● Exercise: Within the data that follows, how many lines contain the word "will"? Reply with only the number.

Stored items:
----
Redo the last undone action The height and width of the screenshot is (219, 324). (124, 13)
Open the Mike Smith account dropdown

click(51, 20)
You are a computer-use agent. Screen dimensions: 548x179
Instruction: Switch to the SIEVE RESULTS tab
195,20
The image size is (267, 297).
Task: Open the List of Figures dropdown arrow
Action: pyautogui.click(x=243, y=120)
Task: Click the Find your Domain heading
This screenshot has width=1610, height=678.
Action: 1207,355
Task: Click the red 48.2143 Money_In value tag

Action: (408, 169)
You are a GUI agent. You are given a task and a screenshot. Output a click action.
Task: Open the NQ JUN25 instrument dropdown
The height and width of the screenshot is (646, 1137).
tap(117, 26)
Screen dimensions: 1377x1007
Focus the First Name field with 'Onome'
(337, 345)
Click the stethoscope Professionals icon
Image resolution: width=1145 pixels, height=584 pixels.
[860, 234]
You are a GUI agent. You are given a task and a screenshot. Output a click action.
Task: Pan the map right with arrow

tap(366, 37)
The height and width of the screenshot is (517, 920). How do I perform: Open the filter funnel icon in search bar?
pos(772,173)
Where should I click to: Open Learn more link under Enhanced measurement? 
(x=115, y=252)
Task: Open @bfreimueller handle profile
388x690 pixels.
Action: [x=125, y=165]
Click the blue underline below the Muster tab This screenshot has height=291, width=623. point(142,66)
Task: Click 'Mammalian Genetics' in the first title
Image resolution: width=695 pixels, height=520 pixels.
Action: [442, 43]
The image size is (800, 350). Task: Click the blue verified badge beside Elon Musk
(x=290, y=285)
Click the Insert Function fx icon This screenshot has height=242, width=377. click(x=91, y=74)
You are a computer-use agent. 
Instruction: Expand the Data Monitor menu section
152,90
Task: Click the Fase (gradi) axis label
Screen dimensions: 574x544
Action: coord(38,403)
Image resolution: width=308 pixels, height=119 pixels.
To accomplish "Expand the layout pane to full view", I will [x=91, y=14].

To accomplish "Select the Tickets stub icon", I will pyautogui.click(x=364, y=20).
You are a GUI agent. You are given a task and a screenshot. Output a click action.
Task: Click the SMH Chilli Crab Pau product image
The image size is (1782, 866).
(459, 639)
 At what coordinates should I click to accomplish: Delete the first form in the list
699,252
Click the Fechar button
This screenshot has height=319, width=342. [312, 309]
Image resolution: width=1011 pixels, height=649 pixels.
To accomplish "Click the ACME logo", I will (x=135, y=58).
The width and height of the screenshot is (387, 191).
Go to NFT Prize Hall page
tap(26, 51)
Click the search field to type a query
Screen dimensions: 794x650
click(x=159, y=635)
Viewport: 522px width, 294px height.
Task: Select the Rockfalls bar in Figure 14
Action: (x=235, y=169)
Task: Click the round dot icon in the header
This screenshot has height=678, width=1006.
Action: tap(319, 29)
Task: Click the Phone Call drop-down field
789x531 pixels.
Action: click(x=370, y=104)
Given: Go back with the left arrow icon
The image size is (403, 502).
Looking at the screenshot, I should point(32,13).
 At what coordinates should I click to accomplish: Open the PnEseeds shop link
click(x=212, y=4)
----
● Answer space: 3